RE100, the coalition of companies committed to transitioning to 100% renewable power, has called on governments to remove barriers to corporate clean power procurement, warning that regulatory barriers are hampering the business world's transition to net-zero emissions. The group issued the appeal to policymakers as it published its 2021 Disclosure Report, which reveals it now incorporates 349 businesses, including new signatory Nokia, who collectively consume more electricity than the whole of the UK. Globally, over half of RE100 members claimed to face challenges in sourcing renewables in markets they worked in, such as limited availability in renewable electricity, lack of procurement opportunities, and prohibitive costs. RE100 members now source nearly 45% of their electricity needs from renewable sources, up from 41% in 2020. (Business Green; Globe Newswire)


Last seven years hottest on record, 2021 data shows

The last seven years were the world’s hottest on record according to data published by European climate agency Copernicus. The year 2021 ranked as the fifth hottest on record, with data showing temperatures reached 1.2ºC above pre-industrial levels. Researchers also found record atmospheric levels of carbon dioxide the potent greenhouse gas methane in 2021. The data coincides with new research published by the National Center for Atmospheric Research, which shows ocean temperatures in 2021 were the hottest reported in history.

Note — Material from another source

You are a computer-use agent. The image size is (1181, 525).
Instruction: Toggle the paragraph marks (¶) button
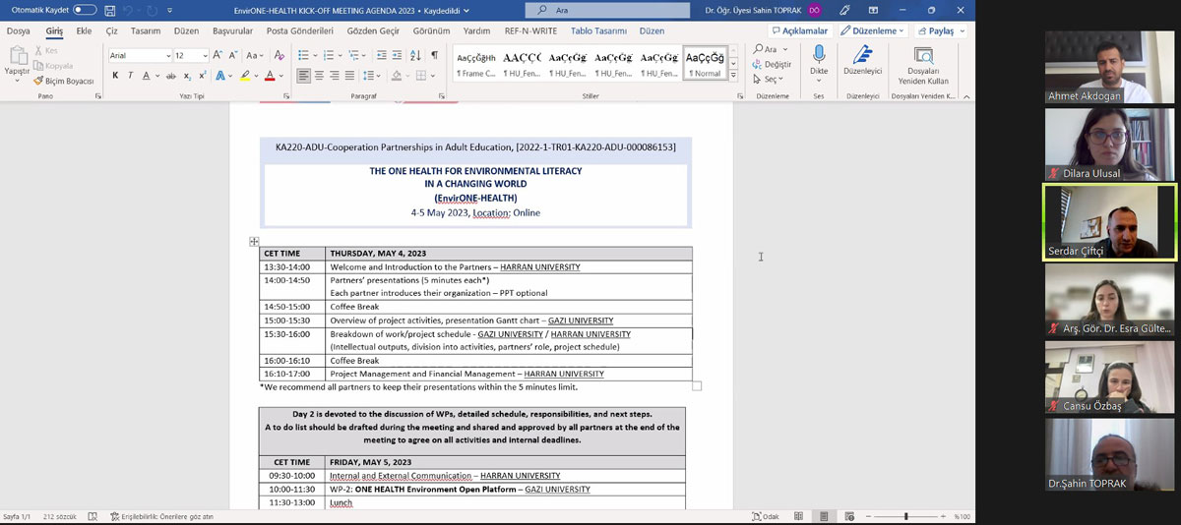point(434,55)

It is the sixth consecutive year that this record has been broken, with 2020 and 2019 being the second and third hottest year for oceans, respectively.  Warmer ocean waters bring concern for increased numbers and intensity of natural disasters, helping to supercharge storms, hurricanes and extreme rainfall. (The Guardian 1; The Guardian 2)


One of the world's biggest wealth funds targets sustainable finance

The Kuwait Investment Authority (KIA) has revealed ambitions to make its entire portfolio compliant with environmental, social and governance (ESG) standards as Gulf nations reliant on crude move toward life after oil. The KIA, which manages $700 billion according to the Sovereign Wealth Fund Institute, says ESG has become central to its outlook. The KIA has sought to guard itself from the nation’s tumultuous politics with a mandate to prepare the OPEC member state for a post-oil future. The Authority states it has applied an undisclosed independent globally-recognised ESG standard, although it is not known what percentage of assets comply. The KIA has stakes in ports, airports, and power distribution systems around the world and manages the Future Generations Fund designed to reduce dependence on oil-related investments. (Bloomberg)*


Climate fund aims to help indigenous people protect world's forests

A global climate fund – the Community Land Rights and Conservation Finance Initiative (CLARIFI) – has launched, aiming to boost climate financing to indigenous communities to help them secure land rights and preserve forested areas from the Congo Basin to the Andes. CLARIFI will distribute donor funding to forest conservation groups, seeking to change the position of the last decade, which saw less than 1% of international climate finance given to indigenous and local communities to manage biodiversity-rich forests that absorb planet-heating carbon emissions. It will draw on government donors including the UK, US, Germany, Norway, and the Netherlands who made a combined pledge of $1.7 billion at COP26 to help indigenous peoples and forest communities advance land rights by 2025. (Reuters)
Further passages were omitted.